Meestal is een kerk of kathedraal met het koor naar het oosten (Jeruzalem) gericht omdat Christus wordt gezien als ‘het Licht uit het Oosten’.
Het is de voornaamste plaats van de kerk, het ‘sanctuarium’ het ‘heilige der heiligen’, waar de eucharistieviering wordt gehouden.
De meubels in het koor zijn bestemd voor de viering van de eucharistie: de lezenaar waaraan de opening van de dienst en de dienst van het woord plaatshebben, en het altaar voor de eucharistische dienst.
Ontstaan van het koor
Het koor is ontstaan uit de apsis. De monniken en hun liturgie kregen een plaats buiten de kerk van het klooster, in de gewone parochiekerken en kathedralen.
Die liturgie bestond uit het dagelijks gebed op een aantal vaste momenten, waarbij ook gezongen werd.
De monniken kregen, vanwege hun bijzondere plaats in de kerkelijke gemeenschap, ook een bijzondere plaats in het kerkgebouw.
Zij kregen een afgescheiden plaats bij het hoofdaltaar. Het hoofdaltaar werd in de apsis geplaatst in plaats van tussen apsis en schip, in de kruising of de viering. De apsis werd verlengd in oostelijke richting en aan de zuid- en noordzijde van het op deze manier ontstane koor werden koorbanken geplaatst. De monniken zaten tussen schip en altaar in.
B. Het Doksaal
Een doksaal, ook wel doxaal geschreven (Frans: jubee; Duits: Lettner), is een houten of stenen wand
die in een kerk het schip scheidt van het priesterkoor. De term doksaal is afkomstig van het Latijnse woord voor rug:
dorsa, klaarblijk om hiermee de sluiting, de ‘rug’ van het koor aan te duiden.
De term jubee is ontleend aan “Jube, domine, benedicere” (Heer, wil mij zegenen) en geeft een belangrijke liturgische functie van het doksaal aan. Het is het verzoek van de diaken voordat deze zich voor het lezen van het evangelie naar de ambo bij het doksaal begaf.
C. Het Schip
Het schip is in de kerkenbouw de langgerekte ruimte in (meestal) west-oostrichting, die aan de oostkant wordt voortgezet door het koor. Evenwijdig aan het schip kunnen zich zijbeuken bevinden, die door arcaden van het middenschip worden gescheiden.
Als deze zijbeuken ongeveer even hoog en breed zijn als het middenschip spreekt men van een hallenkerk.
Eenvoudige kerken zonder dwars- en zijbeuken worden zaalkerken genoemd. De term “schip” is een leenvertaling uit het Grieks (naos).
Het schip is het deel van de kerk waar de kerkgangers plaatsnemen.

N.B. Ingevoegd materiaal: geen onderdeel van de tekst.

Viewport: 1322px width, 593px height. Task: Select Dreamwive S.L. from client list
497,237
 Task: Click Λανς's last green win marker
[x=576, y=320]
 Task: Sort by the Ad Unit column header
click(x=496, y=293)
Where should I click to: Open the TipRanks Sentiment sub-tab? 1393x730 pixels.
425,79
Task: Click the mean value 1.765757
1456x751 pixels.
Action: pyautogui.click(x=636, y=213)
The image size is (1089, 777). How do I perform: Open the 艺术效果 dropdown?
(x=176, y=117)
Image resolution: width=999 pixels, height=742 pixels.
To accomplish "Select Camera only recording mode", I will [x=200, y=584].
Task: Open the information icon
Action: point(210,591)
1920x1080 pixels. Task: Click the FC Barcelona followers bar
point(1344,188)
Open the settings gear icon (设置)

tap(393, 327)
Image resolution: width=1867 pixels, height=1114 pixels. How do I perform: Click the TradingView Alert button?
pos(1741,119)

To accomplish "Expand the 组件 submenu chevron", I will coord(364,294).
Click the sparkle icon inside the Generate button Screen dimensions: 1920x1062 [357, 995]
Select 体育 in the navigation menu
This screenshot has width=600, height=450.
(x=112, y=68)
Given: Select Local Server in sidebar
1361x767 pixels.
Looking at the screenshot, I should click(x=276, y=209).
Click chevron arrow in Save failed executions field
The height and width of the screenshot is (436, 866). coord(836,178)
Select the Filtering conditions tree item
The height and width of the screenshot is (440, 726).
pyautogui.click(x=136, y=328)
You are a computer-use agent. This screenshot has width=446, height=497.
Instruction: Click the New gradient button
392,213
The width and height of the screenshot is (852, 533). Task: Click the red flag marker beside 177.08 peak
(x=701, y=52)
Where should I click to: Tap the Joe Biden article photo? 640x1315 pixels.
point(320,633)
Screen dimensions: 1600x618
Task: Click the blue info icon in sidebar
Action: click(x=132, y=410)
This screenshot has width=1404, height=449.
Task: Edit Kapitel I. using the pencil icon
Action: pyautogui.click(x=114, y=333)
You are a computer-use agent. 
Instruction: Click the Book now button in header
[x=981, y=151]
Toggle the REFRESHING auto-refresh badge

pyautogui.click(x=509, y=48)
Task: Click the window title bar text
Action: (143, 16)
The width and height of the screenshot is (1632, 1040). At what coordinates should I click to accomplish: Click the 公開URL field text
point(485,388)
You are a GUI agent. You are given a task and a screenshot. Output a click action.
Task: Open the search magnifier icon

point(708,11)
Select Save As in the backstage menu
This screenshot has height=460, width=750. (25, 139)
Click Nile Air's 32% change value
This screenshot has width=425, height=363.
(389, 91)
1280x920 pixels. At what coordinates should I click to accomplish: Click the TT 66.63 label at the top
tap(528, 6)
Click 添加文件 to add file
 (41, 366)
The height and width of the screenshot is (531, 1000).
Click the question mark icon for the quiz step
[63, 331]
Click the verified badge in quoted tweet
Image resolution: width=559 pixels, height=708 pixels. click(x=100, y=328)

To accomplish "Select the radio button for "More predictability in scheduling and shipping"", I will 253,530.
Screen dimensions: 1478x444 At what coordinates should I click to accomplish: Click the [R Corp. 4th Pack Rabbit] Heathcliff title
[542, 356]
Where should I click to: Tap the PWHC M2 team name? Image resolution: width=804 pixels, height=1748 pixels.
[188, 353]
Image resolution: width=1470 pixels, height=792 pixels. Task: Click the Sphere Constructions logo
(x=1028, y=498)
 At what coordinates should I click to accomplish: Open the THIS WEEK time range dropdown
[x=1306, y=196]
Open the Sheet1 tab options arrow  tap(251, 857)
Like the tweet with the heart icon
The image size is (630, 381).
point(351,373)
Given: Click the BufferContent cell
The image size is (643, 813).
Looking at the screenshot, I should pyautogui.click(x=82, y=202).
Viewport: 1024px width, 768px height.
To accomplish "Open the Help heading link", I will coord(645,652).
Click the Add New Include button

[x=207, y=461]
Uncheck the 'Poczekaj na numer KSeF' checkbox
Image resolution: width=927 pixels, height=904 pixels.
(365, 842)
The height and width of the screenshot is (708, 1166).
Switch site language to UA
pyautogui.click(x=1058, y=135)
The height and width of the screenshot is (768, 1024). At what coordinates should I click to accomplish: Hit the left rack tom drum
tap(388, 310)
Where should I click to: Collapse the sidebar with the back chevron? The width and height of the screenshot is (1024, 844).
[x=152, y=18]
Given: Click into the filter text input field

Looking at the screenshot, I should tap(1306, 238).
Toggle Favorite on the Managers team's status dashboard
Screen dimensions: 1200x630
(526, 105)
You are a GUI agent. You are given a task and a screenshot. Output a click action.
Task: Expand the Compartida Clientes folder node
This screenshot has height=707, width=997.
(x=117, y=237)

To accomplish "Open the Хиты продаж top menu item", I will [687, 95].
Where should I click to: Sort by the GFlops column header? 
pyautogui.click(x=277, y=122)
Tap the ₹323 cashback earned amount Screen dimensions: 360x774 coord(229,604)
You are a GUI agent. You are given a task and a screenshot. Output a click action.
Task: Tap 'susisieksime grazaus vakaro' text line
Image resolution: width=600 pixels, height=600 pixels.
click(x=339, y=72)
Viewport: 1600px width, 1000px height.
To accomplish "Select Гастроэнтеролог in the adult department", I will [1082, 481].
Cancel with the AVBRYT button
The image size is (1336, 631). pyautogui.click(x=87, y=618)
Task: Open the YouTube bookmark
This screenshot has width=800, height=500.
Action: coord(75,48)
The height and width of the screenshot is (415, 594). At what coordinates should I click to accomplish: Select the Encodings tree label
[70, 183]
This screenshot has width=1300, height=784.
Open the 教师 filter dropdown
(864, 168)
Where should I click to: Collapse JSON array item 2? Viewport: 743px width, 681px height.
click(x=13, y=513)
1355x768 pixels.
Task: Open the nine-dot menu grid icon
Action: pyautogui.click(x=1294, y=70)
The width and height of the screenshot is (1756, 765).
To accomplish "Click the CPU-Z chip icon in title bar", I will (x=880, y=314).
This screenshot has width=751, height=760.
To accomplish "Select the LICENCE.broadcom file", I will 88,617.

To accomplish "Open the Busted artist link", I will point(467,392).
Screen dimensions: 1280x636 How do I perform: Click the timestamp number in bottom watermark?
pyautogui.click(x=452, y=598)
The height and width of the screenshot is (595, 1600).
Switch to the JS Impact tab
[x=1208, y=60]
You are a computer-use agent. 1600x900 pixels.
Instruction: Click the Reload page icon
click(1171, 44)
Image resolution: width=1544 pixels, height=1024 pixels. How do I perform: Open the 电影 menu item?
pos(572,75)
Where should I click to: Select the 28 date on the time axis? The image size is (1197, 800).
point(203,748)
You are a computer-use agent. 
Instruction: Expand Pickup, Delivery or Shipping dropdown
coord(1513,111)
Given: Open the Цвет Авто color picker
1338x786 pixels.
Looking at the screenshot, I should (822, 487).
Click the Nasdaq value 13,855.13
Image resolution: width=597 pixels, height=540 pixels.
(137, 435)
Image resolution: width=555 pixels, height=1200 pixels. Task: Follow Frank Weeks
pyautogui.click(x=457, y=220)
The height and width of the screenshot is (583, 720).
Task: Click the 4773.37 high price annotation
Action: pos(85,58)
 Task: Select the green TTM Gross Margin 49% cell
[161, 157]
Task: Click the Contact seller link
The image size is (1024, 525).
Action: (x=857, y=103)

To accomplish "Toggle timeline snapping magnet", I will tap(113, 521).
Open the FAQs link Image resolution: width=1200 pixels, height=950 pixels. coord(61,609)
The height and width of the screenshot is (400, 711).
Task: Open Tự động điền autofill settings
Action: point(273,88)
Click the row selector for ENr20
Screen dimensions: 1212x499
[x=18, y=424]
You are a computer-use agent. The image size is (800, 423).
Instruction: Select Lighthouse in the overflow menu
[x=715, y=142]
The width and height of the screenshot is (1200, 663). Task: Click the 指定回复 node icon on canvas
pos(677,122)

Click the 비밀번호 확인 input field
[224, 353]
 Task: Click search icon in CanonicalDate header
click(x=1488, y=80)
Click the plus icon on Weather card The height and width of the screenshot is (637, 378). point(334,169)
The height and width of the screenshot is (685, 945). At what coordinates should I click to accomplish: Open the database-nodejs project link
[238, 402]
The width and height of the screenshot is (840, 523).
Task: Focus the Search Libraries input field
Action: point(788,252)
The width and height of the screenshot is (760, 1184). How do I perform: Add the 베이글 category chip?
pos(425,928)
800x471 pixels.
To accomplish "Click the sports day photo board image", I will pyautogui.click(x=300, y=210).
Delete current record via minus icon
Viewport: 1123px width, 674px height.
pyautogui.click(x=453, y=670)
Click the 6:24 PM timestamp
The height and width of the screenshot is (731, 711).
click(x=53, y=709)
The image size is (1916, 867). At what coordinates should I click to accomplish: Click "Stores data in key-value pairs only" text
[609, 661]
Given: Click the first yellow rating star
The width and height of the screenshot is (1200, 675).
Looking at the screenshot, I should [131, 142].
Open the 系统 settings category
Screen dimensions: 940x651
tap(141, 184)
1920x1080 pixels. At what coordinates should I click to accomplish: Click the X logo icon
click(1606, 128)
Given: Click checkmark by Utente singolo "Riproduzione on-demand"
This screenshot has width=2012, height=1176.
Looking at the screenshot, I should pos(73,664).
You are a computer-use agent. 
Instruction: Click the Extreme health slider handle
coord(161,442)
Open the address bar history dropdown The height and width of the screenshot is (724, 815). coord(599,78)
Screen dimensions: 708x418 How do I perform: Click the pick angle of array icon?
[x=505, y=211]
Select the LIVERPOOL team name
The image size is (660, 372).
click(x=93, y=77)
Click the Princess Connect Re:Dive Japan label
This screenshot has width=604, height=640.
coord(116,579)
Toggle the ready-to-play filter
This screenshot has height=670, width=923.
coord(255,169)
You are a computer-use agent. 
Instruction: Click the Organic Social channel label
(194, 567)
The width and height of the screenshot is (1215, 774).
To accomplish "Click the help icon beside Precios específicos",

Tussen de kruising, die zowel tot het schip als tot de dwarsbeuken behoort, en het koor kan zich ter afsluiting een doksaal of een koorhek bevinden, waarachter zich het altaar bevindt.
D. De Narthex
De narthex is de voorhal of het portaal van een kerkgebouw . Oorspronkelijk was de narthex een voorhal en maakte deel uit van de galerij om het atrium (voorhof) van vroegchristelijke kerken. Later kreeg de narthex het karakter van een portiek. Men veronderstelt dat catechumenen (doopleerlingen) en penitenten (boetelingen) hier moesten staan. Waar het atrium later verviel, ging de narthex deel uitmaken van de kerk zelf en werd meer een besloten ontmoetingsruimte. De narthex ligt traditioneel aan de westzijde van de kerk.
E. Het Oksaal en de Toren
Het oksaal
Het oksaal, ook wel orgelgalerij of zangkoor genoemd, is een balkon aan de westzijde van het schip van een kerk.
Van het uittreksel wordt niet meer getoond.